◆ **Exercise brief**:
Could you repeat every line below exactly, skipping the images?

◆ **Raw data**:

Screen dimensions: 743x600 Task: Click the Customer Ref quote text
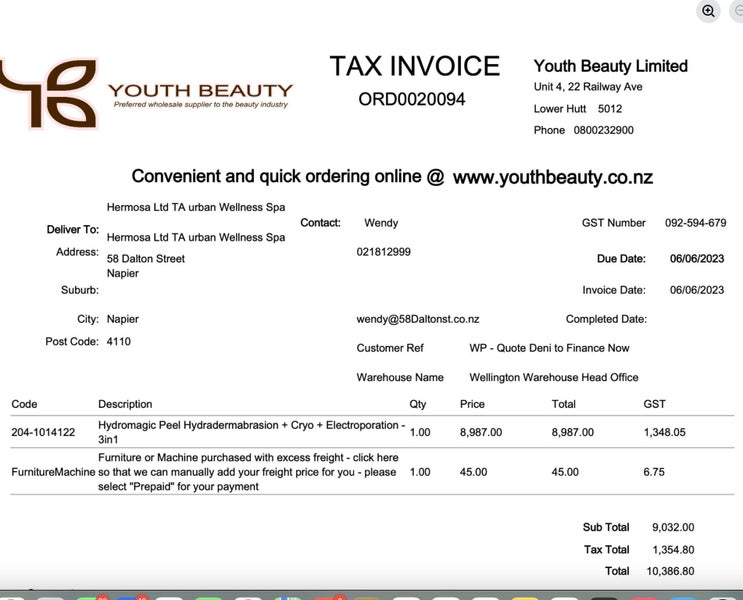(x=549, y=348)
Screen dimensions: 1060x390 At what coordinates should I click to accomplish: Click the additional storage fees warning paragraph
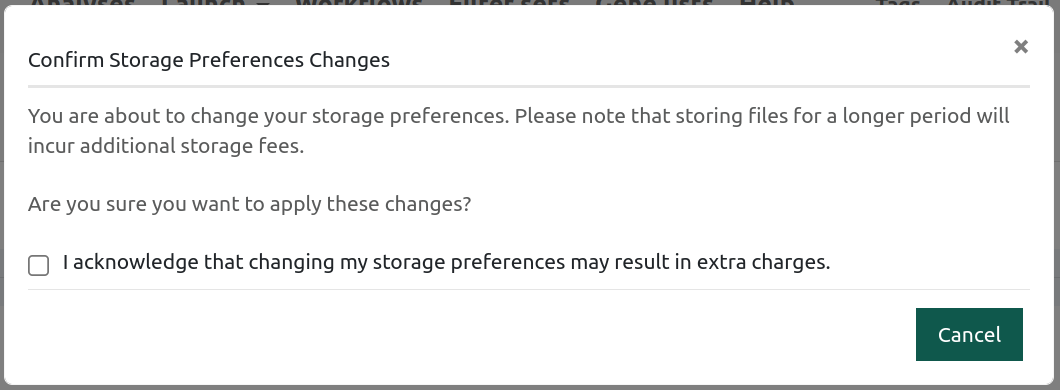[519, 130]
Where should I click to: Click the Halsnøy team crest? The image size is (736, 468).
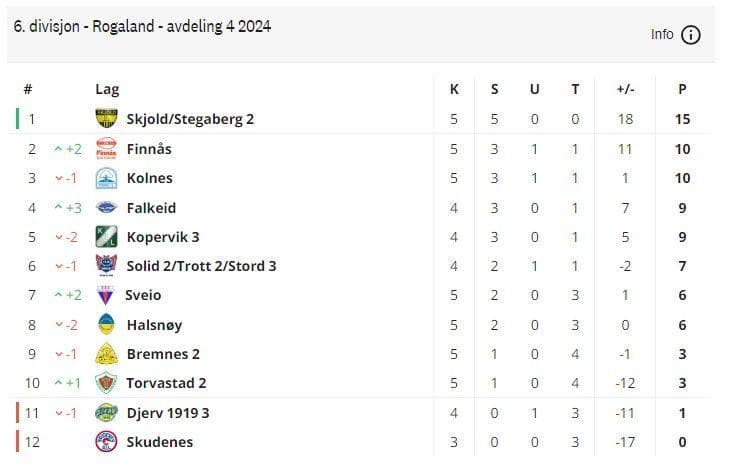coord(106,325)
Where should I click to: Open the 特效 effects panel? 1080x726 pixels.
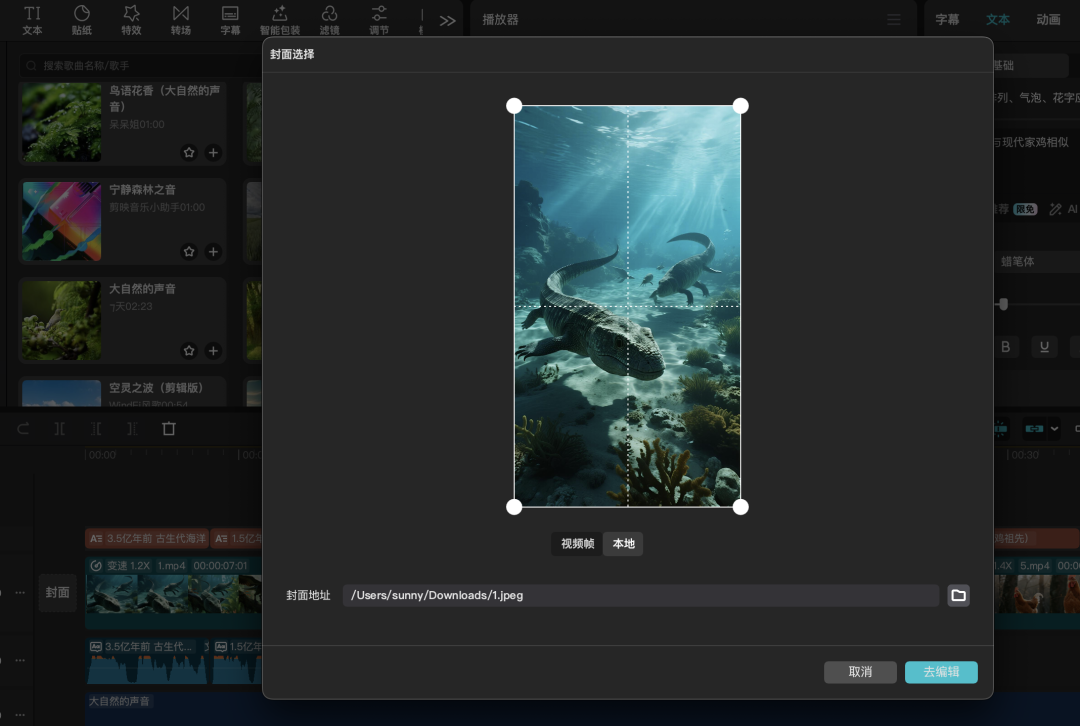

◆ **Answer box**:
Screen dimensions: 743x600 Task: Click the Customer Ref quote text
(x=549, y=348)
Screen dimensions: 1060x390 At what coordinates should I click to accomplish: Click the additional storage fees warning paragraph
[519, 130]
Where should I click to: Click the Halsnøy team crest? The image size is (736, 468).
coord(106,325)
Where should I click to: Open the 特效 effects panel? 1080x726 pixels.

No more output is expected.